**To do**
Retype the data exactly, so that every line matches the original.
----- Provided information
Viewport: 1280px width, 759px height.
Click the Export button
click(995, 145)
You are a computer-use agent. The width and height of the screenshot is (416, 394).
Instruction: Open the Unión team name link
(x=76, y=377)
----------
**Task output**
Viewport: 1280px width, 759px height.
Click the Export button
click(995, 145)
You are a computer-use agent. The width and height of the screenshot is (416, 394).
Instruction: Open the Unión team name link
(x=76, y=377)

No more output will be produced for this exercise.